**What you will do**
When you reach the line containing "Click the world list scroll up arrow" in the records below, start copying exactly, and stop once you have copied the line containing "Given: Click the Size input field".
[Given entries Boundary: Start]
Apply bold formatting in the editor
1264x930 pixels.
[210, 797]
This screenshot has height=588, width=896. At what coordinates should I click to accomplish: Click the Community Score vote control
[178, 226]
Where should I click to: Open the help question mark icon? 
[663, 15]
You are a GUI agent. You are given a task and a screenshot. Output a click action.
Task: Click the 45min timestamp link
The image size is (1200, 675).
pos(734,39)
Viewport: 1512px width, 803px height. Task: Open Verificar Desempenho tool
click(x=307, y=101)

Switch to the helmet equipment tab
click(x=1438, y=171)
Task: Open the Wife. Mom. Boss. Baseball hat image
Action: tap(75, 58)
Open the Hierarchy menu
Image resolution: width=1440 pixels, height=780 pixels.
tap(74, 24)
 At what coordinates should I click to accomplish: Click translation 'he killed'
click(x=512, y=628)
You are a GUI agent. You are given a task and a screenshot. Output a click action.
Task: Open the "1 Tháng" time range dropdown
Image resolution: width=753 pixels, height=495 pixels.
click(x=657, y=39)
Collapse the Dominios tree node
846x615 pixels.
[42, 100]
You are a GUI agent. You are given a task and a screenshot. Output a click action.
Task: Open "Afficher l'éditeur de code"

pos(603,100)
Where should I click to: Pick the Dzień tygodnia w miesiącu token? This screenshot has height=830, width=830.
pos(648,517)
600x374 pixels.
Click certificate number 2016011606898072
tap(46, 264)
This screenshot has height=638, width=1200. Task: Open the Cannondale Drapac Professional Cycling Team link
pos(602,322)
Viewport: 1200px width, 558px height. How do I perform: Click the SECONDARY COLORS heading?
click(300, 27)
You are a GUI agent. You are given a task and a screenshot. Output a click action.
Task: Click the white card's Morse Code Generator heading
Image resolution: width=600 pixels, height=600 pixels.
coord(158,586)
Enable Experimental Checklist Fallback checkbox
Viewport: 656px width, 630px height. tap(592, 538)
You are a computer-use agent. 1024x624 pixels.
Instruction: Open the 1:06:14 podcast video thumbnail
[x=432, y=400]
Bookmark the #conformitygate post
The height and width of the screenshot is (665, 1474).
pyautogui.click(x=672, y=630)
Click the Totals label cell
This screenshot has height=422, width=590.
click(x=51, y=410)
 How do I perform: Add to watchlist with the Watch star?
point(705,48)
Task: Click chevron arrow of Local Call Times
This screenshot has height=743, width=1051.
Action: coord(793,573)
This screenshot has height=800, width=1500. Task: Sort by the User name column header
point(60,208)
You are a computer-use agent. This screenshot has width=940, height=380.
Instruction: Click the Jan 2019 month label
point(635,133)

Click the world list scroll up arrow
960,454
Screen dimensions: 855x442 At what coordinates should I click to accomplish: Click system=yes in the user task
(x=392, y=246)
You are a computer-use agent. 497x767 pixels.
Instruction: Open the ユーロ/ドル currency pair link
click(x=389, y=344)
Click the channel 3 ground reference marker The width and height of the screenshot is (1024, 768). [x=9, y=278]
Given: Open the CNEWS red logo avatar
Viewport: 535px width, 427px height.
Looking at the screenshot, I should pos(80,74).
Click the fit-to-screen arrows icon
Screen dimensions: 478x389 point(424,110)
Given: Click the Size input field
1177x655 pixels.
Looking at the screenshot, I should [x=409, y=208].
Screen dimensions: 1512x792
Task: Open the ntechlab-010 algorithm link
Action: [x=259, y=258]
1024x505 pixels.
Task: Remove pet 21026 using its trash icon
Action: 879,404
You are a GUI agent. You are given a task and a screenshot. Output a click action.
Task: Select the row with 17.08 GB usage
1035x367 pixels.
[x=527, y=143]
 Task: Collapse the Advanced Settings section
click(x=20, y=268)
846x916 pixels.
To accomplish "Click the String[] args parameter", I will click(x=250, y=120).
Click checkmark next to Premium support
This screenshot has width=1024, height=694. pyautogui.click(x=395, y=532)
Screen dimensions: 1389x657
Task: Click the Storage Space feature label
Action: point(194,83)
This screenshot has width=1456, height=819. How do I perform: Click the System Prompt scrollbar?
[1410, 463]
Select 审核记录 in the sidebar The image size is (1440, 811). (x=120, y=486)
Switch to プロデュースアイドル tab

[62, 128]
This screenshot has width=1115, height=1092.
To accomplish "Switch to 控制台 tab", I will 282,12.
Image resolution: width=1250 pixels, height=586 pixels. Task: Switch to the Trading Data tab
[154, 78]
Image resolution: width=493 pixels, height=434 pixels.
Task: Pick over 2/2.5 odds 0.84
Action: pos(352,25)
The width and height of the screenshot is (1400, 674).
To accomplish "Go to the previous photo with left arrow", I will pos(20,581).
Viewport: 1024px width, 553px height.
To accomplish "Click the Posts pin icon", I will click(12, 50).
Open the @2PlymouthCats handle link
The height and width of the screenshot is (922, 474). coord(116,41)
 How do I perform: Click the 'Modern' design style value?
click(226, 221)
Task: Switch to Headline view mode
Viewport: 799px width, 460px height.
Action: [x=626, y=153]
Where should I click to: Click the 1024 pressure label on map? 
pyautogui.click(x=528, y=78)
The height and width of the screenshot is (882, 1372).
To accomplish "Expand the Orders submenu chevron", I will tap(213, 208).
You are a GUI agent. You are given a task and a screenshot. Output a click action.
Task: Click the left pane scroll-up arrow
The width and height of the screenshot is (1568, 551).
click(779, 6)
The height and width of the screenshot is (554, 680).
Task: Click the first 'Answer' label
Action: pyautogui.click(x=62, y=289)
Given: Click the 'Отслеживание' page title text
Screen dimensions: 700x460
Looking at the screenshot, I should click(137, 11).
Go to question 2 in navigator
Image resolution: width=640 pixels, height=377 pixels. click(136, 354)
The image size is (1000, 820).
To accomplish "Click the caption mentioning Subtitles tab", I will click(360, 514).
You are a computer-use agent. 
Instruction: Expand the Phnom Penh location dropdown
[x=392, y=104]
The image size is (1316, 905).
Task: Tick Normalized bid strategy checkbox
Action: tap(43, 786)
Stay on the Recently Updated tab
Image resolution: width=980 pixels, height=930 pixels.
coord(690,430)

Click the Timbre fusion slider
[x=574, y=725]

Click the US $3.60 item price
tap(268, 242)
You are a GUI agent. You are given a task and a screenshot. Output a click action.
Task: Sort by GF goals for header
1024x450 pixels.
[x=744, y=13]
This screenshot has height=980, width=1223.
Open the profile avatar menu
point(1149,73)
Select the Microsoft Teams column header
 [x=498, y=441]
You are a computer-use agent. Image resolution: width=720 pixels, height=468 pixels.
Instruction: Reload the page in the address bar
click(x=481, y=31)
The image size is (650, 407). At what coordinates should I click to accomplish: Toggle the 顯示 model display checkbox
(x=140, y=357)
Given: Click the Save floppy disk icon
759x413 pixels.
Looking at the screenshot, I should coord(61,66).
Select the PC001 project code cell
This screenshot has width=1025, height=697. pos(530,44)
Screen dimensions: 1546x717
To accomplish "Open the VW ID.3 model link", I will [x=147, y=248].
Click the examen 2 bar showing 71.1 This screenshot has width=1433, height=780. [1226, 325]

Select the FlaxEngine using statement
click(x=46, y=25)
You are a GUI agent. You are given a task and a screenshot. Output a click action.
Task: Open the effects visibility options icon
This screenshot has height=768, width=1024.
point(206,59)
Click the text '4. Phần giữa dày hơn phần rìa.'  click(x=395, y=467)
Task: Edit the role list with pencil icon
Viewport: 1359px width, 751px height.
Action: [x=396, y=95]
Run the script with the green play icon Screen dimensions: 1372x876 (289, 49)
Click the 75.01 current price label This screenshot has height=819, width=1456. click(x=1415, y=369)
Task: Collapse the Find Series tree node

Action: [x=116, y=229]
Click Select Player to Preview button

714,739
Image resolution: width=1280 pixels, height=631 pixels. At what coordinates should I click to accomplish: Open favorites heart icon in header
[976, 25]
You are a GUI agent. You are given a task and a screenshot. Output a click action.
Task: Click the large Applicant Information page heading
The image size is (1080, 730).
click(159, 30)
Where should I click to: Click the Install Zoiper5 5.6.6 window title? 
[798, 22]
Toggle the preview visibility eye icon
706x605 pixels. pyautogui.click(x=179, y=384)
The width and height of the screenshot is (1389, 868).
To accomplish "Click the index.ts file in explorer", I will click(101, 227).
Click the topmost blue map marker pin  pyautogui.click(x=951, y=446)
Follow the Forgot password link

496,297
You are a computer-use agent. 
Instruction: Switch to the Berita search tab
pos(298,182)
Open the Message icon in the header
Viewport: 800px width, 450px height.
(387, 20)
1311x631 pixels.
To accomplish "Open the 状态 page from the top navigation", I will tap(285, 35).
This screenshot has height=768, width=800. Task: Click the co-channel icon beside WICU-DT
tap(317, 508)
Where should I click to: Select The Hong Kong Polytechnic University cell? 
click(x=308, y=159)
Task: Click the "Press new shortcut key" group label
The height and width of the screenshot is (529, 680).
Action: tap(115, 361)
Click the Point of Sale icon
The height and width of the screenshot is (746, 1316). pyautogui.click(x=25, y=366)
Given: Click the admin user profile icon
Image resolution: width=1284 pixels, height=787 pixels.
[Given entries Boundary: End]
**Finished exercise**
Click the world list scroll up arrow
960,454
Screen dimensions: 855x442 At what coordinates should I click to accomplish: Click system=yes in the user task
(x=392, y=246)
You are a computer-use agent. 497x767 pixels.
Instruction: Open the ユーロ/ドル currency pair link
click(x=389, y=344)
Click the channel 3 ground reference marker The width and height of the screenshot is (1024, 768). [x=9, y=278]
Given: Open the CNEWS red logo avatar
Viewport: 535px width, 427px height.
Looking at the screenshot, I should pos(80,74).
Click the fit-to-screen arrows icon
Screen dimensions: 478x389 point(424,110)
Given: Click the Size input field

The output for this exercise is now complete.